Nursing student Sophie Bond, 23, often has flashbacks to the May afternoon she watched the tornado tear apart the Albany Shopping Centre. "I didn't even know they happened in New Zealand." It hit Pak'N'Save: "I thought the building was collapsing.The roof was flying around." She reversed her vehicle, moved forward, then reversed again unsure where the tornado was heading. Bond stopped the car and, after the tornado passed, raced down to see if people needed help. She found Dacayan seriously injured and gave him CPR but wasn't able to save him. Every day, she drives past the place Dacayan died, on the way to her nursing degree studies at the Auckland University of Technology campus in Northcote.
When they did the refresher course on CPR, "I found that difficult", she says. It was uncomfortably close to the day of the tornado. Her act of courage pulled Bond into our year of madness, a string of awful events which has not gone without mention. "I keep saying half jokingly to people that I'm sure the world must be ending soon."
The weather was mundane then relentless. Winter barely started and then arrived all at once. There was snow in central Auckland. Farther south, it was more than an oddity. In Christchurch, where residents still need to leave the house for a Portaloo, it was just unwelcome. They called it "the icing on the quake".

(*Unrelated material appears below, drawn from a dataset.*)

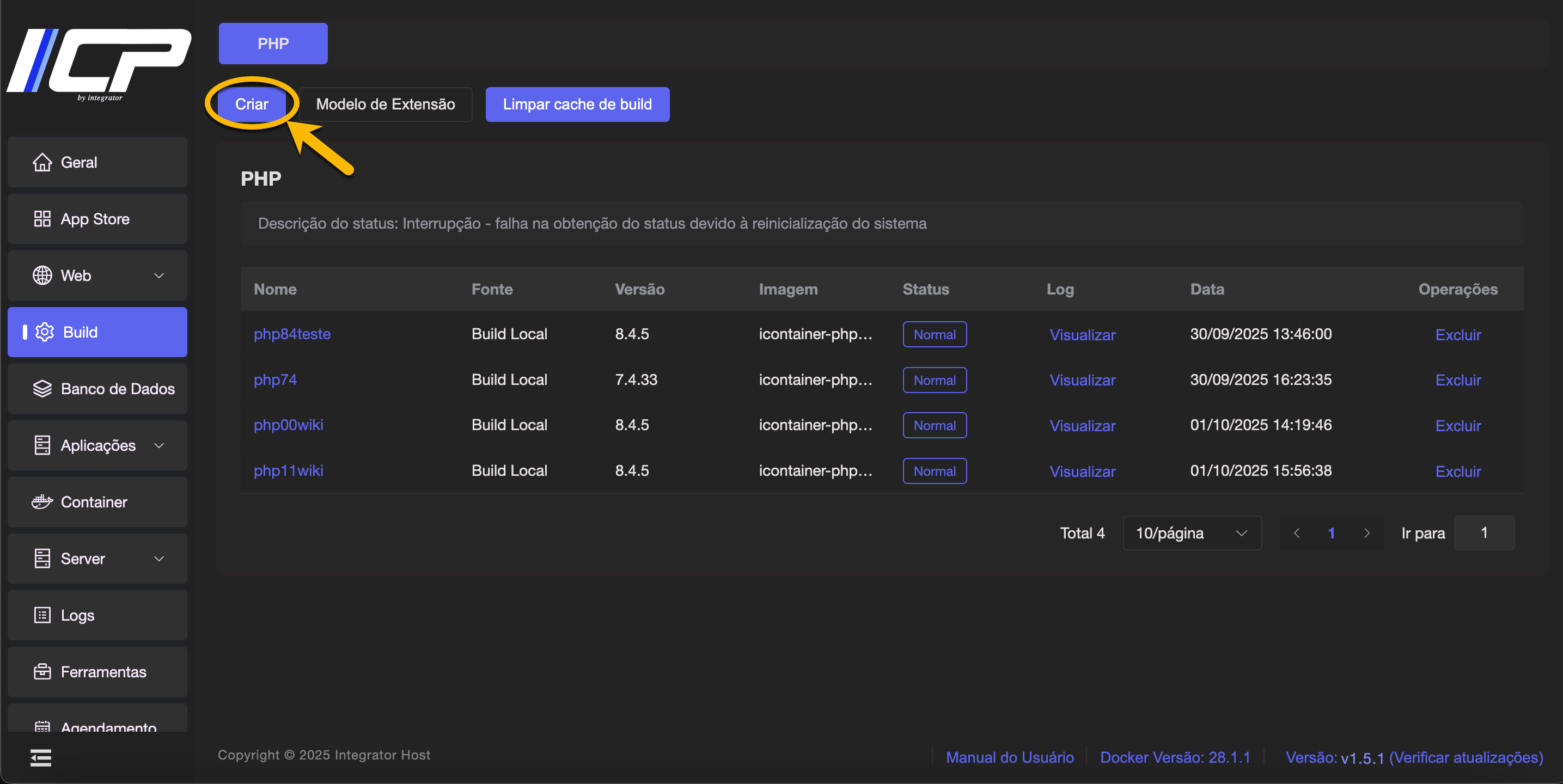The height and width of the screenshot is (784, 1563).
Task: Expand the Server submenu chevron
Action: [159, 558]
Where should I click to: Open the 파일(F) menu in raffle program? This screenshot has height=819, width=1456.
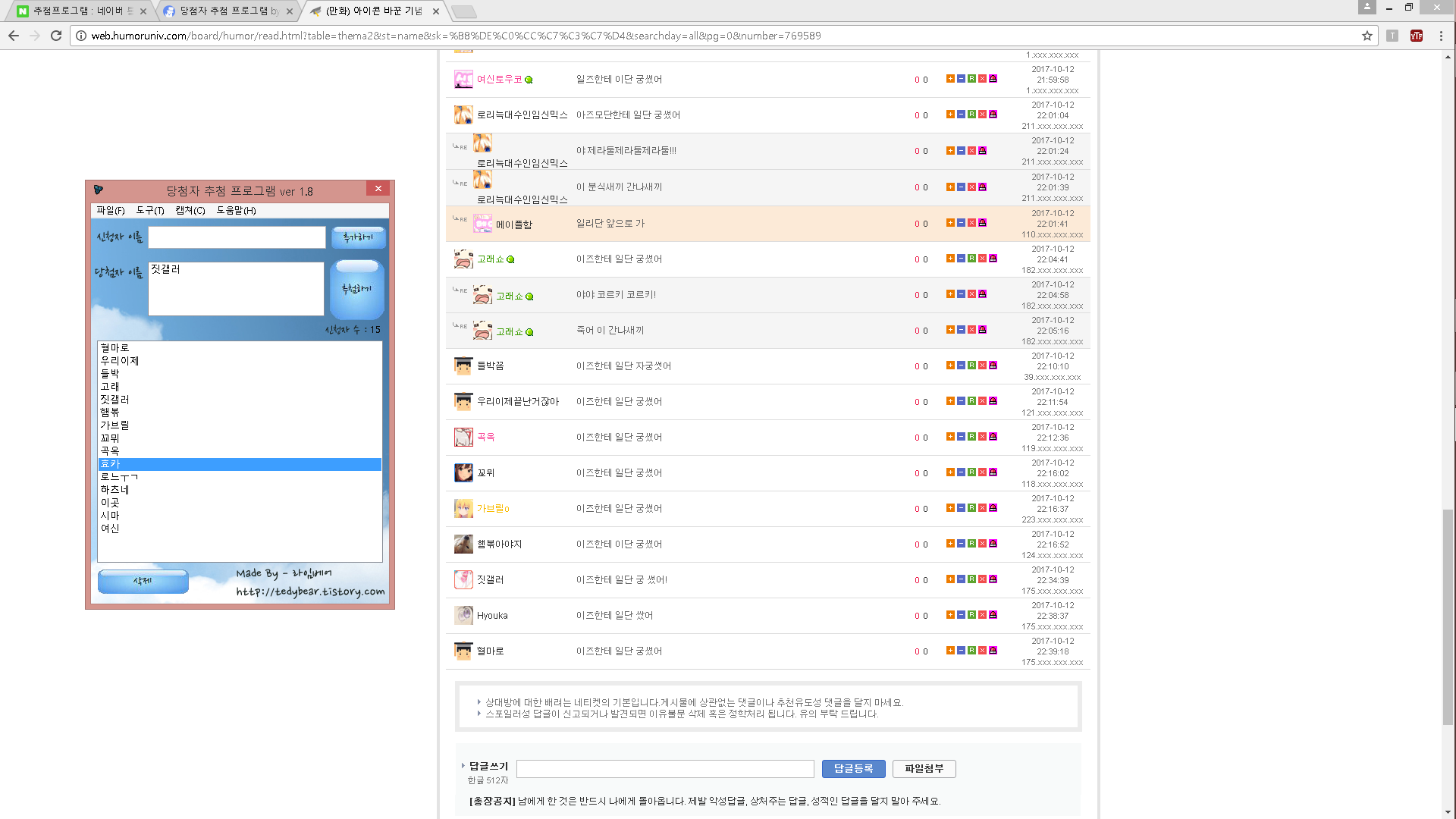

Weather analyst Phillip Duncan blames La Nina for oddities which "confused the trees" into producing blossoms in July without having shed leaves during autumn. And when it became cold, it gave Auckland the first snow for 72 years.
So, thank God the rugby is coming. And thank God the event is being held here. We need a national blowout. We need something that will let us leave this year behind. We won't forget. The dates will be remembered and prayers will be said. But it is time to get on with living. In our house, we will mark the anniversary of this incredible year in a way which makes me optimistic about what lies ahead: We will begin this next year with a birthday party. Happy birthday, Indigo.